Chapter 5 moves away from Google and onto other information sources deemed credible and neutral. Noble says that prominent libraries, including the Library of Congress, reinforce hegemonies such as whiteness, heteronormativity, and patriarchy. As an example, she discusses a two-year effort to change the Library of Congress's catalog terminology from "illegal aliens" to "noncitizen" or "unauthorised immigrants". Noble argues all digital search engines reinforce discriminatory biases, highlighting how interconnected technology and society are.

Chapter 6 discusses possible solutions for the problem of algorithmic bias. She insists that governments and corporations bear the most responsibility to reform their systemic issues, and rejects the neoliberal argument that algorithmic biases will disappear if more women and racial minorities enter the industry as software engineers. She critiques a mindset she calls "big-data optimism," or the notion that large institutions solve inequalities. She argues that policies enacted by local and federal governments could reduce Google's "information monopoly" and regulate the ways in which search engines filter their results. To illustrate this point, she uses the example a Black hairdresser whose business faces setbacks because the review site Yelp has used biased advertising practices and searching strategies against her. She closes the chapter by calling upon the Federal Communications Commission (FCC) and the Federal Trade Commission (FTC) to "regulate decency," or to limit the amount of racist, homophobic, or prejudiced rhetoric on the Internet. She urges the public to shy away from "colorblind" ideologies toward race, arguing that these erase the struggles faced by racial minorities.
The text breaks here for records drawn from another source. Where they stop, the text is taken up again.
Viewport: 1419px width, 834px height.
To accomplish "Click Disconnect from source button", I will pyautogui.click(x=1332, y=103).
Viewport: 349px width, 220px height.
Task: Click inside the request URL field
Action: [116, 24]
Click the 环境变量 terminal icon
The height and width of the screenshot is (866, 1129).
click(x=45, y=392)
The conclusion synthesizes the previous chapters, and challenges the idea that the internet is a fully democratic or post-racial environment.

==Critical reception==
Critical reception for Algorithms of Oppression has been largely positive. In the Los Angeles Review of Books, Emily Drabinski writes, "What emerges from these pages is the sense that Google’s algorithms of oppression comprise just one of the hidden infrastructures that govern our daily lives, and that the others are likely just as hard-coded with white supremacy and misogyny as the one that Noble explores." In PopMatters, Hans Rollman writes that Algorithms of Oppression "demonstrate[s] that search engines, and in particular Google, are not simply imperfect machines, but systems designed by humans in ways that replicate the power structures of the western countries where they are built, complete with all the sexism and racism that are built into those structures." In Booklist, reviewer Lesley Williams states, "Noble’s study should prompt some soul-searching about our reliance on commercial search engines and about digital social equity."

In early February 2018, Algorithms of Oppression received press attention when the official Twitter account for the Institute of Electrical and Electronics Engineers expressed criticism of the book, saying that the results of a Google search suggested in its blurb did not match Noble's predictions. IEEE's outreach historian, Alexander Magoun, later revealed that he had not read the book, and issued an apology.